Before the invention of the integrated circuits in 1959, electronic circuits were constructed from discrete components that could be manipulated by humans. These discrete circuits consumed much space and power and were limited in speed, although they are still common in some applications. By contrast, integrated circuits packed a large number—often millions—of tiny electrical components, mainly transistors, into a small chip around the size of a coin. This allowed for the powerful computers and other electronic devices we see today.

Instrumentation

Instrumentation engineering deals with the design of devices to measure physical quantities such as pressure, flow, and temperature. The design of such instruments requires a good understanding of physics that often extends beyond electromagnetic. For example, flight instruments measure variables such as wind speed and altitude to enable pilots the control of aircraft analytically. Similarly, thermocouples use the Peltier seed Becker effect to measure the temperature difference between two points.

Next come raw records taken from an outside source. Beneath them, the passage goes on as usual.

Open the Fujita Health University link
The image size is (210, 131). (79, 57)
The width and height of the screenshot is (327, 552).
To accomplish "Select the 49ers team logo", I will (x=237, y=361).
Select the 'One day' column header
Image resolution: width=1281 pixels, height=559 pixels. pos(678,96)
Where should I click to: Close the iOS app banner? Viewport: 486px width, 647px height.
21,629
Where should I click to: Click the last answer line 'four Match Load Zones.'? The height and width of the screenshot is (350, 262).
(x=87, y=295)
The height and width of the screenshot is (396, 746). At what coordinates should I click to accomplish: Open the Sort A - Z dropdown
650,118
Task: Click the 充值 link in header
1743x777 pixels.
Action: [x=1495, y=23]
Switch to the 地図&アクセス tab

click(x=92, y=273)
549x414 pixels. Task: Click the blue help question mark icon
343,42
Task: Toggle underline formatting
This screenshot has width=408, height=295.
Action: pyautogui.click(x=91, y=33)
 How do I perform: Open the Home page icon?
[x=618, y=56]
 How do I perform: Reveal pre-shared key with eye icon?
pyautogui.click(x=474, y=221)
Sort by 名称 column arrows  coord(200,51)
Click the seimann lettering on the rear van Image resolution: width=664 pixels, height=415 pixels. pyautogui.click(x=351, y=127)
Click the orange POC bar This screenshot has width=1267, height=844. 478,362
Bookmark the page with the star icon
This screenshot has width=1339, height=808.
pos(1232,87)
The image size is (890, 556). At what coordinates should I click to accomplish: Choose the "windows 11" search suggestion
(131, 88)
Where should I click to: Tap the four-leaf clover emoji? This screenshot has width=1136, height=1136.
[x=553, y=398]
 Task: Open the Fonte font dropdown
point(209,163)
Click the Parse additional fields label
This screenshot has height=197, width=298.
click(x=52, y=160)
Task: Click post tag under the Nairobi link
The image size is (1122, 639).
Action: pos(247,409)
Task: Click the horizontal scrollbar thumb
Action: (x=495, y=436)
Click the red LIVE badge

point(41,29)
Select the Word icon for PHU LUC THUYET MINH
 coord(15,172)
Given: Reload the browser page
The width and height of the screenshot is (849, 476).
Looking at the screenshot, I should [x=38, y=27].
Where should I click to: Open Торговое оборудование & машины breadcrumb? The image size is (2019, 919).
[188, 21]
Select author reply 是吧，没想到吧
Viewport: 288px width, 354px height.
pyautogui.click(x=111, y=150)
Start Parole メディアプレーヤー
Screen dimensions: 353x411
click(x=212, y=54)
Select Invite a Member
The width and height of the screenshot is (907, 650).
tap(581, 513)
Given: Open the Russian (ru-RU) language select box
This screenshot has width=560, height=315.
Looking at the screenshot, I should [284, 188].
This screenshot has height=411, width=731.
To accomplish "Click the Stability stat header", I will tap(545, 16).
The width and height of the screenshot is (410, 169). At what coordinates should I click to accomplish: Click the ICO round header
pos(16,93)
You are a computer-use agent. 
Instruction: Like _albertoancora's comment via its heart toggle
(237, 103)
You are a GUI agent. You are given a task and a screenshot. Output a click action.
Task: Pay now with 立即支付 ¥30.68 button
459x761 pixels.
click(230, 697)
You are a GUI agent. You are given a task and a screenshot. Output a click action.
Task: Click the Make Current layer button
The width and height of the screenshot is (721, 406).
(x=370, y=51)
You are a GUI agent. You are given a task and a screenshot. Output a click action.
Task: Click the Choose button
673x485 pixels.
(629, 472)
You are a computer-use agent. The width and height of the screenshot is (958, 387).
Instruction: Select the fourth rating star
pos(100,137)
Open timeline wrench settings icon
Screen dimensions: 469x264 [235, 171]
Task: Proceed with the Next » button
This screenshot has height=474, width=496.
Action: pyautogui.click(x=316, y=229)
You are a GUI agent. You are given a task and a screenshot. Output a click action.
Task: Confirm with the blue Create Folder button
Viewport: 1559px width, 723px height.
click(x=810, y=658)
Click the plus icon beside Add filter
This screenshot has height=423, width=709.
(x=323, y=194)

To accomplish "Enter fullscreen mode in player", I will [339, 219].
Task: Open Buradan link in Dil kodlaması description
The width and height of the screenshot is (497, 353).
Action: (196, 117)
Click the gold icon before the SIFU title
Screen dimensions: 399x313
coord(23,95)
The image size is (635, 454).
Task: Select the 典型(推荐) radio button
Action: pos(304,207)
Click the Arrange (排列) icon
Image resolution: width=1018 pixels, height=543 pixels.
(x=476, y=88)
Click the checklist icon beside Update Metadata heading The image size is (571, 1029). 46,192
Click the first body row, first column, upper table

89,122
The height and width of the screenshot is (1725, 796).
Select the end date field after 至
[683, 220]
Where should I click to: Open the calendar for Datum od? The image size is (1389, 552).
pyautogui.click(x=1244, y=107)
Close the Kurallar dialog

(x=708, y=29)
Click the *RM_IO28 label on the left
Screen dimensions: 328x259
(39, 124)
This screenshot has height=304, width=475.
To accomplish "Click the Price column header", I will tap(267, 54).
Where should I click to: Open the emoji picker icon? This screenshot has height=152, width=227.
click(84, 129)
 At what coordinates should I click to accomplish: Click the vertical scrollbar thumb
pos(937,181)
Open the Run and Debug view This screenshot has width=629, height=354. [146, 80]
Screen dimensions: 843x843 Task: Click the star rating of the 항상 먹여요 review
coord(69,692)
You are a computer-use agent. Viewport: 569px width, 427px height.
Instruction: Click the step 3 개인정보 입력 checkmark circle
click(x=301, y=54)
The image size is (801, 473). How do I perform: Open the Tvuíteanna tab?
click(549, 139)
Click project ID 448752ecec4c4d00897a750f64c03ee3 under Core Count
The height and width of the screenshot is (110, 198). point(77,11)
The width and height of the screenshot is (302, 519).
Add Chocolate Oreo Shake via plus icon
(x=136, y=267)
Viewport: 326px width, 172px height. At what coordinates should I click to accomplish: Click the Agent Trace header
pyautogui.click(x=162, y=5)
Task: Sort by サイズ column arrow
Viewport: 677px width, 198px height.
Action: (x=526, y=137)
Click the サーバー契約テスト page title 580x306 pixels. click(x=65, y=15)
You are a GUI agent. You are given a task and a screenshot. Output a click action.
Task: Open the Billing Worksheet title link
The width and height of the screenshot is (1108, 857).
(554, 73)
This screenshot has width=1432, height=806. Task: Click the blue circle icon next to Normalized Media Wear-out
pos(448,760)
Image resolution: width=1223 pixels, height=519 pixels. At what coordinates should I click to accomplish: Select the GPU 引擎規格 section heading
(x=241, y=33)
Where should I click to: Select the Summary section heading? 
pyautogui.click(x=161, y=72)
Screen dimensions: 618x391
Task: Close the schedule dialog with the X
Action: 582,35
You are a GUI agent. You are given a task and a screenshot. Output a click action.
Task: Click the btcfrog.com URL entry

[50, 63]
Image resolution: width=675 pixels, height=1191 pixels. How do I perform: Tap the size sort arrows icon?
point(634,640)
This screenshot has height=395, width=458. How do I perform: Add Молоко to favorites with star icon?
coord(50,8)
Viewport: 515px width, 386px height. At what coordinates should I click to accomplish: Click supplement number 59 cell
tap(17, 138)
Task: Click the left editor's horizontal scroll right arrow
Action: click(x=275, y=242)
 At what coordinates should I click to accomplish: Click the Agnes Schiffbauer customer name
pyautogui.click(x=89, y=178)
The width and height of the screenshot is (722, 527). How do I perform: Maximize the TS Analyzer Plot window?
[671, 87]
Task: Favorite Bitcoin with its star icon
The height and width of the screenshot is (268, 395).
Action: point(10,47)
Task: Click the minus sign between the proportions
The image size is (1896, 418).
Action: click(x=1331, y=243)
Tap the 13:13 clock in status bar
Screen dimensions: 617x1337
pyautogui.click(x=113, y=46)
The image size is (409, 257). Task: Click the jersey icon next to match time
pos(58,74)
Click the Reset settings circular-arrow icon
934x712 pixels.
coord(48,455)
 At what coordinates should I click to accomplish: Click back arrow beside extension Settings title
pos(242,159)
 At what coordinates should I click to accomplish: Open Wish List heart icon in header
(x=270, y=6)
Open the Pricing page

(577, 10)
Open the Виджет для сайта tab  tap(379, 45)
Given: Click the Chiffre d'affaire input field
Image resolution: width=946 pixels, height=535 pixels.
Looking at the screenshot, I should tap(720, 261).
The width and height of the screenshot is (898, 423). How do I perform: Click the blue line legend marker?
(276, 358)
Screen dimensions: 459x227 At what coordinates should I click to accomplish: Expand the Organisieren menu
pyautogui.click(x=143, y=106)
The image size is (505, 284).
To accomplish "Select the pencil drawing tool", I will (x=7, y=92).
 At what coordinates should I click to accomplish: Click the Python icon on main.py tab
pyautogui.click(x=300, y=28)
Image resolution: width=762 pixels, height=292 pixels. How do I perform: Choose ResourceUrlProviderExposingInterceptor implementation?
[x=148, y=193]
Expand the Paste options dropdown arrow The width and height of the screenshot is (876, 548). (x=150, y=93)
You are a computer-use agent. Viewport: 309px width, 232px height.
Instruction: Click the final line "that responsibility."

Often instrumentation is not used by itself, but instead as the sensors of larger electrical systems. For example, a thermocouple might be used to help ensure a furnace's temperature remains constant. For this reason, instrumentation engineering is often viewed as the counterpart of control.

Computers.

Computer engineering deals with the design of computers and computer systems. This may involve the design of new hardware. Computer engineers may also work on a system's software. However, the design of complex software systems is often the domain of software engineering, which is usually considered a separate discipline. Desktop computers represent a tiny fraction of the devices a computer engineer might work on, as computer-like architectures are now found in a range of embedded devices  including video game and DVD players. Computer engineers are involved in many hardware and software aspects of computing. Robots are one of the applications of computer engineering.